Arshid Malik

AAP-historical-win-67-out-of-70I am a skeptic by all standards and I guess it is the meanness of the “world” that has turned me into a literary dispatch gunner who is always ready to shoot down any positive speculation about anything, especially politics. Or perhaps I am different and always like to hold a different point of view – like the cellphones that I have owned over the decade, all of them non-conventional. I hardly fall for brands. One way or the other I was highly skeptic of the AamAadmi Party winning over everything else. How could it be, I would ponder? How can a party that is so common that it smells of soot ever come to power? How can a new generation of people turned politicians secure a win in the national capital of the country when the precedent has been that only a person who is politically spoilt, has quite a handful of scams to his or her credit and perhaps a “good” criminal record can get elected to power, not only in Delhi but all across India? How can the common man win? But my predictions and predilections were wavering as soon as the actual poll results started rolling out over media channels. I was flabbergasted over my own self. How could I not have known that a party which, some diligent grapevine carried, had framed its election manifesto in consonance with the results of a “sensibility poll” carried out by some IITians. It all sounds so unlike India but I Guess It is True!

Bereft of any grounds for propounding my baseless theories about how the common man is losing ground in India and does not have any say in political choices even though he/she has the right to vote which to me was nothing other than street magic revamped to suit the needs of the people in power or people who wanted to be in power, I fell to my knees (not literally) and started contemplating a better future for myself and my kid in this very country. My hopes had hit an all-time high as if they were on dope or something and continue to be so till the point my utter skepticism again breaks the order of things and I turn into a “serpentine creature” who only knows how to knock things down – I believe, though, that I should be credited for being one of the most closed-minded people in the world who is bound to go crazy any day now. All the same, the Aam Aadmi Party’s landslide victory in the national capital of India signifies a detachment from deadened moss that constituted, till now, the political fabric of India. It certainly spells disaster for the “Modiazation” of India and defines the path ahead for secular, truly democratic and down to earth principles setting the vibe in India. I am led to believe that the BJP had early on anticipated the verdict of the voters in Delhi and to counter the “Jhaadu” (broom) of the AAP it had started the “Swach Bharat Abhiyan”, somehow hoping to cloud the broom with a “potential” practical cleansing campaign with the lead symbol being a former member of the Anti-Corruption Bureau, KiranBedi whose victory “succumbed” to the verdict of the people who are out for a change.
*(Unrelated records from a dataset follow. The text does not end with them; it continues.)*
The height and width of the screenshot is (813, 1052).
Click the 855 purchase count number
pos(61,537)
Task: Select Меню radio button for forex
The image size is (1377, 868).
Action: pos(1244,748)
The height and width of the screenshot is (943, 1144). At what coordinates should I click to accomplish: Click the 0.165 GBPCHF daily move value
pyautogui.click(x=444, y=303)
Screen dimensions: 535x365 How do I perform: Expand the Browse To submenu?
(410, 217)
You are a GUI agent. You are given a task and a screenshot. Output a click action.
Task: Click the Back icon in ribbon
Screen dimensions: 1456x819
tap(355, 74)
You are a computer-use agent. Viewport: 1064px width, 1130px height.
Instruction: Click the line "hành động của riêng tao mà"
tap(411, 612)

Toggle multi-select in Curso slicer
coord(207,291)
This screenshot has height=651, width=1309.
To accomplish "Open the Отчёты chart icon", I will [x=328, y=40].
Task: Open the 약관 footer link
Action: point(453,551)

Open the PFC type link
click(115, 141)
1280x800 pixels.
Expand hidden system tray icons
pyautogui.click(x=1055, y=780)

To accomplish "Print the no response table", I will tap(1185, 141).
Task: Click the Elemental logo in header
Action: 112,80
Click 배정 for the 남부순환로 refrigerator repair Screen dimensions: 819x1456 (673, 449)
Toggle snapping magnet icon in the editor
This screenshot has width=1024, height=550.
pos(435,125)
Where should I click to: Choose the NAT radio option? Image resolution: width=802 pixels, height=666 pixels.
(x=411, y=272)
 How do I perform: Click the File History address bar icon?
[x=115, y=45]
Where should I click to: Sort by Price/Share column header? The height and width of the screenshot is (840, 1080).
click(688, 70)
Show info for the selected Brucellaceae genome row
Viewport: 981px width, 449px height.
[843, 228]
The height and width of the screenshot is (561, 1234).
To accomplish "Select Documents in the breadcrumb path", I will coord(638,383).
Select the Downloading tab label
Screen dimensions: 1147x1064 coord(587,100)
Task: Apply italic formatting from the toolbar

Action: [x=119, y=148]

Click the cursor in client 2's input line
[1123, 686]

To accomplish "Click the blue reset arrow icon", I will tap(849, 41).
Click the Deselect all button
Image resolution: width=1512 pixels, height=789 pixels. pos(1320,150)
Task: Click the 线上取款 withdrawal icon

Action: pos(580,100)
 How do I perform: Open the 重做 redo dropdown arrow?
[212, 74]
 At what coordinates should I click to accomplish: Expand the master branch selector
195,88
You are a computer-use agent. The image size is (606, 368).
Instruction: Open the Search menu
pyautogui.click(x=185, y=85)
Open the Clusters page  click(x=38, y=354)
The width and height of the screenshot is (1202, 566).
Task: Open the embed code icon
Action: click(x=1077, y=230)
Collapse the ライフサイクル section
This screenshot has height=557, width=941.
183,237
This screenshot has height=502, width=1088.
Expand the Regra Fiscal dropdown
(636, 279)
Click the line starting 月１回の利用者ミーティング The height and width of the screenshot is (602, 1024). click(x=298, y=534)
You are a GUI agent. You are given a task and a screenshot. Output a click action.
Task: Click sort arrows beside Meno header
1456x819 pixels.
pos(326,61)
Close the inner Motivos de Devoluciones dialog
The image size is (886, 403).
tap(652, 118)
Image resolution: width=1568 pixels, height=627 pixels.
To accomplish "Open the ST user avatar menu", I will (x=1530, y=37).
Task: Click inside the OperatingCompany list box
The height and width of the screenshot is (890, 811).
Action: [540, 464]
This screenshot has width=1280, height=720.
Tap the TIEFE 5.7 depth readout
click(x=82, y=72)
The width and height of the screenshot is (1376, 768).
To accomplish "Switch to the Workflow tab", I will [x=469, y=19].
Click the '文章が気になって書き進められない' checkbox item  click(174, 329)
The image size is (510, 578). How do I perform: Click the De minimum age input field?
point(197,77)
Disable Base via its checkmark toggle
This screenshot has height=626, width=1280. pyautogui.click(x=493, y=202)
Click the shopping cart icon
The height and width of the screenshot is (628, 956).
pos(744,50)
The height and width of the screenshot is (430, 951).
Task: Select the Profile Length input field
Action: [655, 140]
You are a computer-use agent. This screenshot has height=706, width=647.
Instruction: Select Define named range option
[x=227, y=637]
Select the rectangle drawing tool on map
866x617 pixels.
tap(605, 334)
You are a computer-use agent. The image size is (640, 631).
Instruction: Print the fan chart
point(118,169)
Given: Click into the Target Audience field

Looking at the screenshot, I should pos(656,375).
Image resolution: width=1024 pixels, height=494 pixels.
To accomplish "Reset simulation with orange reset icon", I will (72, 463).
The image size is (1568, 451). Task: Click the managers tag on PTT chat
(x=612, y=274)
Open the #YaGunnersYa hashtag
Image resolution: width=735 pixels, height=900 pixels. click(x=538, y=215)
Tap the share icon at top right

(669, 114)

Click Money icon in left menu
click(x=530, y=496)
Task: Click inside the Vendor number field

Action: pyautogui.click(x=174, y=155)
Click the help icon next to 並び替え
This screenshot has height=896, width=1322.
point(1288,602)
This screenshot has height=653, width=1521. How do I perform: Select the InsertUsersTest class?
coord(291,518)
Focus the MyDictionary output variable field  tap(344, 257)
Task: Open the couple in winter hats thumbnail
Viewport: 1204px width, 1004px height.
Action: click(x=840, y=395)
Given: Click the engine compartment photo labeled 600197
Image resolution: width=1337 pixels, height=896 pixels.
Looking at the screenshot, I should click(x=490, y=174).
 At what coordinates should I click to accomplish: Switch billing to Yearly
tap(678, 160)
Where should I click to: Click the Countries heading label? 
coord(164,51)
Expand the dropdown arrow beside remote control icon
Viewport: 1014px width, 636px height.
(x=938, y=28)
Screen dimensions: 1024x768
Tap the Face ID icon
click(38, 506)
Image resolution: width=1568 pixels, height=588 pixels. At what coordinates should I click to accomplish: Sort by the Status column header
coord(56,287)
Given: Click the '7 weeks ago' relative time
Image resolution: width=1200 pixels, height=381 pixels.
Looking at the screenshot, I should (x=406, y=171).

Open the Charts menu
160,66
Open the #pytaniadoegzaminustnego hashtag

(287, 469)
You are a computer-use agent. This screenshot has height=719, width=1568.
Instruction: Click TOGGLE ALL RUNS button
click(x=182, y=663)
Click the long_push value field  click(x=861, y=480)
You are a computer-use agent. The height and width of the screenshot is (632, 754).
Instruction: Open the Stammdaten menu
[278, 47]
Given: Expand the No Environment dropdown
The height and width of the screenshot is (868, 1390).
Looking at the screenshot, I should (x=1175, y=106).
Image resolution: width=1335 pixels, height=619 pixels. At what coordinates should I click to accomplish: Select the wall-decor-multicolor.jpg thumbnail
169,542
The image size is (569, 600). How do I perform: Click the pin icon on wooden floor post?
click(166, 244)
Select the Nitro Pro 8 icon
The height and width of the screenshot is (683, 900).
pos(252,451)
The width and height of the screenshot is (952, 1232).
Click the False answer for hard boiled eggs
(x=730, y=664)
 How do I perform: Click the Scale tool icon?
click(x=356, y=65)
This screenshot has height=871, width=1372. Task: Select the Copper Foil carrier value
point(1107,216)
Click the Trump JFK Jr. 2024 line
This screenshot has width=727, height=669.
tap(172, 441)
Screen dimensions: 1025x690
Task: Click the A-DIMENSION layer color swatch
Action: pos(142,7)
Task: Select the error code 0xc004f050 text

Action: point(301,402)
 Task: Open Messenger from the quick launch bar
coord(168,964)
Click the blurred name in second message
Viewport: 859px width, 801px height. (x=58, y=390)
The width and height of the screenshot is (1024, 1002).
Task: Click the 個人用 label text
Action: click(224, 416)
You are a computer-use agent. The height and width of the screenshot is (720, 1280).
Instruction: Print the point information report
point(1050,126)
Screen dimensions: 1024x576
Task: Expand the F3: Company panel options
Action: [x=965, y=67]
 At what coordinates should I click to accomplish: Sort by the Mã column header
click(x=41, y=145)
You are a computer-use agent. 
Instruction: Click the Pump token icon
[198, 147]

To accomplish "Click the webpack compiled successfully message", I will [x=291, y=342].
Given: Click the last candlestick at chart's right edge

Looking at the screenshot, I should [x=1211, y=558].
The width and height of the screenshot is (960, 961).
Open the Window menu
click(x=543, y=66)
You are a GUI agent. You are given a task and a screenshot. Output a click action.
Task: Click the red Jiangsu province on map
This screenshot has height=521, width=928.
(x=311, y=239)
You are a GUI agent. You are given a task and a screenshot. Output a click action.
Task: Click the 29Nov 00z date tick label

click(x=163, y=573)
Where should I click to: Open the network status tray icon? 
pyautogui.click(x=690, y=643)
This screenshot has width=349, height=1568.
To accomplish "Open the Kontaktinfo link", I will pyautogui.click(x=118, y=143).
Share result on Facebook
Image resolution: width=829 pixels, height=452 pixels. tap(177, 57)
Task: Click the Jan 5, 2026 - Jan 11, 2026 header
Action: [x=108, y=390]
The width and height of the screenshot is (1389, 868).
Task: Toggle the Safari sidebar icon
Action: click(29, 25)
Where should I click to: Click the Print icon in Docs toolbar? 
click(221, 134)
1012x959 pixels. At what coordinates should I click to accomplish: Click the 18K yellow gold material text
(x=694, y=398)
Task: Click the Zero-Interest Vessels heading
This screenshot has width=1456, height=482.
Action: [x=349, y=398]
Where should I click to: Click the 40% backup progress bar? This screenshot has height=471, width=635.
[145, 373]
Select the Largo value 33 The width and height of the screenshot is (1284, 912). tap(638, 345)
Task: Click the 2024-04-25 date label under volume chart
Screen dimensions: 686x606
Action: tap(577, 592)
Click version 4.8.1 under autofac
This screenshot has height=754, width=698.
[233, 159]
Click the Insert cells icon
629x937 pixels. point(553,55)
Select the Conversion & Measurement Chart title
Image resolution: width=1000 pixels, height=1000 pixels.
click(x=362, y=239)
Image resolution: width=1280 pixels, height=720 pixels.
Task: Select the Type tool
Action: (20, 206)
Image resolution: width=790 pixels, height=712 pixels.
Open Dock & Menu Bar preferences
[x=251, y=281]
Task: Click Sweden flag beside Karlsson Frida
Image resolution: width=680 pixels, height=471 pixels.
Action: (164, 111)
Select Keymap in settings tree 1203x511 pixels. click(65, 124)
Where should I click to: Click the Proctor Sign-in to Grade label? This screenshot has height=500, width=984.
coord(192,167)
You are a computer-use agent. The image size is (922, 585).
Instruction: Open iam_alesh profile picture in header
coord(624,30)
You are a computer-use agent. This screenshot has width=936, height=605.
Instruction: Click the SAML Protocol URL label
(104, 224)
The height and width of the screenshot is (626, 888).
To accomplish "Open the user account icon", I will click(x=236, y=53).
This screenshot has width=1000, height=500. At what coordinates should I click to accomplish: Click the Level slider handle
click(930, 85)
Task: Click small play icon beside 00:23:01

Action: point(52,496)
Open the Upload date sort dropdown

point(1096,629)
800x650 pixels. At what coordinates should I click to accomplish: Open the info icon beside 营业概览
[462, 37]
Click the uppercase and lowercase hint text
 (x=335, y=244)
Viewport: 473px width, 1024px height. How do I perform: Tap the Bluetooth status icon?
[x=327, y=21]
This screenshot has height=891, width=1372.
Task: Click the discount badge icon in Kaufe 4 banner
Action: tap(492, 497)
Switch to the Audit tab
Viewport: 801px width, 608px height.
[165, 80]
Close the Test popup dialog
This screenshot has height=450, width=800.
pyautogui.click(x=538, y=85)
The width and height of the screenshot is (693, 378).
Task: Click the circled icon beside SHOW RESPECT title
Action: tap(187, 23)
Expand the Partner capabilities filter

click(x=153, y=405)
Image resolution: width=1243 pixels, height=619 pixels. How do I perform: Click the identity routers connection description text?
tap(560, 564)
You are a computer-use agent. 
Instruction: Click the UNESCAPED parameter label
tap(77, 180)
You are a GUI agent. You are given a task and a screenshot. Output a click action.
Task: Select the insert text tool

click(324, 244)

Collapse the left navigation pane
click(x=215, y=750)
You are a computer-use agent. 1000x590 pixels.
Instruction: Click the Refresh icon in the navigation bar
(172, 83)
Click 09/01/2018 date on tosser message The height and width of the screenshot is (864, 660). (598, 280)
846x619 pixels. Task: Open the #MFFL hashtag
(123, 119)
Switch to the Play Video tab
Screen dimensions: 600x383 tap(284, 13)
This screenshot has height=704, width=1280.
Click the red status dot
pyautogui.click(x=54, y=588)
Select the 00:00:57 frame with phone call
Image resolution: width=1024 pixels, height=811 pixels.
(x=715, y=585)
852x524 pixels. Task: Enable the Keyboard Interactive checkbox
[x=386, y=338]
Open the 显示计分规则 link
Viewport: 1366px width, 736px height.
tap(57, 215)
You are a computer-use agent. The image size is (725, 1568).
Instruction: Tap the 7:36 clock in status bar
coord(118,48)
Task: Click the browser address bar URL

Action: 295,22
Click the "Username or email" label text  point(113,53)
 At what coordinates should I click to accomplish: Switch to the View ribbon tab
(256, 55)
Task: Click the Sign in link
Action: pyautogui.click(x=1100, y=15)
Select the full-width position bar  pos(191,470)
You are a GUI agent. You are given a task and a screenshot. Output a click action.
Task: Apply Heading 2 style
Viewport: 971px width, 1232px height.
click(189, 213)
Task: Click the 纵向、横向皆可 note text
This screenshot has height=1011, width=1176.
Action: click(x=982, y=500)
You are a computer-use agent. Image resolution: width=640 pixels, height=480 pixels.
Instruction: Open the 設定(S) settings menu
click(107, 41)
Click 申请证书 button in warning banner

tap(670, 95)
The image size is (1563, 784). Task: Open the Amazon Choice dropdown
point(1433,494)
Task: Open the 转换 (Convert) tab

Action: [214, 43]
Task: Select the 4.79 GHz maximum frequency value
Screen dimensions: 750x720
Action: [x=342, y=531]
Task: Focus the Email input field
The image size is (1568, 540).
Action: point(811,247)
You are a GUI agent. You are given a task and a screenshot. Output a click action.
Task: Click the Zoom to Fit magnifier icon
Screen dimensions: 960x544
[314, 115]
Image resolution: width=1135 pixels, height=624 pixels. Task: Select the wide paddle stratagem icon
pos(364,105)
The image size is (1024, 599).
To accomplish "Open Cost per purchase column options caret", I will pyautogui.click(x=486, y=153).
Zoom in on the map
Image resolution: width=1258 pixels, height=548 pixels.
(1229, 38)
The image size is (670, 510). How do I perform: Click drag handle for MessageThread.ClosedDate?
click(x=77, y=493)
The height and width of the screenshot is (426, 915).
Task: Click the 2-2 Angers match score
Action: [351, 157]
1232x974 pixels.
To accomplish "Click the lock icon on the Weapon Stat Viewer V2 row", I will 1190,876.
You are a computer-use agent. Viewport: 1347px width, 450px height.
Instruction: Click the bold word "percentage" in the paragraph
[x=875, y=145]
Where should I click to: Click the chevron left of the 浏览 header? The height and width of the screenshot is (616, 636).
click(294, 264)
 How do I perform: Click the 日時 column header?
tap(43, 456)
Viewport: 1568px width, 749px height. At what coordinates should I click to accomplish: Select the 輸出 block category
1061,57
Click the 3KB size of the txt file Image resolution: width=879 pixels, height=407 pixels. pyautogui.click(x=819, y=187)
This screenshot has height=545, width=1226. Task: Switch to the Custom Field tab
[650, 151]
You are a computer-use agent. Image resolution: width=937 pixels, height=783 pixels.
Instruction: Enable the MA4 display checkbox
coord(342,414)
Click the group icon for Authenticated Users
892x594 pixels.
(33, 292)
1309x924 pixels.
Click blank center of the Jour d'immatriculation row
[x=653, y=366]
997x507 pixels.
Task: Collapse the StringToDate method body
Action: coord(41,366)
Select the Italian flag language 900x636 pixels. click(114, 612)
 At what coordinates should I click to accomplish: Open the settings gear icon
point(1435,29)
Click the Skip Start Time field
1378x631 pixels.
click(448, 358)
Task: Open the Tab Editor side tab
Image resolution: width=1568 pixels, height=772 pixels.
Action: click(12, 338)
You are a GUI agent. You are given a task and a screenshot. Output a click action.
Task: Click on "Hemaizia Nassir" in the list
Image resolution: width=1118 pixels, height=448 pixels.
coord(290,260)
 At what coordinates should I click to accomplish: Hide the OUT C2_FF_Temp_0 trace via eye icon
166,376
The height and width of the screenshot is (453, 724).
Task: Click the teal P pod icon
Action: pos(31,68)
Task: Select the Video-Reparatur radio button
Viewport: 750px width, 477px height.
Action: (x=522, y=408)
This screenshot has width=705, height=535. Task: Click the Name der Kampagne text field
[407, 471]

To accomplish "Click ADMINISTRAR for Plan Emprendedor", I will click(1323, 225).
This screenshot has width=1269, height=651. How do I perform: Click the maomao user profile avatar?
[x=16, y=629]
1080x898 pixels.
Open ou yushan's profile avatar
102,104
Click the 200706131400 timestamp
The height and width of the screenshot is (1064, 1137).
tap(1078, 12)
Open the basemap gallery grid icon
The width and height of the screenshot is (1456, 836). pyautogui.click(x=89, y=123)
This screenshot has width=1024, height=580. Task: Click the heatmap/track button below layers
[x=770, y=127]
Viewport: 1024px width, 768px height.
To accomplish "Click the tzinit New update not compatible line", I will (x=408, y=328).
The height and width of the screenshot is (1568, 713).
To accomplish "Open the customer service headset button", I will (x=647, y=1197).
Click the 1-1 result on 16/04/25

But beyond all it spelt de-rooting of the most influential political party of India which has been part of the freedom struggle against the British, the so-little secular party of India, the Indian National Congress, which had been taking up most of the political space at the center till now while achieving very little for the benefit of the common man.

For a skeptic that I was the very nomenclature of the party which was to win the elections in Delhi, the Aam Aadmi Party was quite a laugh in itself. It sounded so very silly then given my jaundiced proclivities. But the joke was on me, I guess and the fact dawned on me when pop imagery about the landslide victory of the AAP, brushing the Congress and BJP under the carpet in Delhi swooped the social networking sites. I did spill my sides laughing, while tears welled up in my eyes over the very prospect of the common man of the country eventually rising to govern his fellow countrymen – democracy indeed. While it is in Delhi that the “common man” has acquired the power to rule the people but it is certainly bound to impact the overall polity of the country. Prime Minister Narendra Modi had taken an air to himself and had started making too bold statements about himself and his party proving lucky for the people of the country and was certainly hopeful that he had learnt the “art of disguise” all too perfectly. Little did he know that technology is the new “me” and people hold the power in the shape of the smartphones, tablets and all. Now the rule is set and the PM has to make sure that he follows suit lest his party may witness such disaster elsewhere, and why not all over India.

It is hard for a common man to believe that he or she can get things done, to believe in democracy and its ideals because the state of affairs has been such over the past 3-4 decades or perhaps more with the common man dis-empowered and hooligan politics having a great laugh at the expense of the commoner. It is hard to believe that the country can undergo change after so much had changed with the agenda clear and loud – “the common man shall not thrive or something akin to that”. As for instance me, I am a skeptic not because I love being skeptical but it is my only refuge, my only safeguard against going nuts living in a country which backseats the preferred. It is my shell to hide from the subterfuge of inane and corrupt system(s). But the victory of AAP tells me I can start shedding my cocoon and so can everybody else, lest the AAP takes the verdict of the people to be sarcastically for the party rather than for voting out the major players which have been feeding off it all along. The victory of AAP needs to be deconstructed to a level where the verdict sounds clear. The AAP happened to be there, just there where it was needed.The very coming to power of the AAP in Delhi in itself is an act of recollected reconnaissance.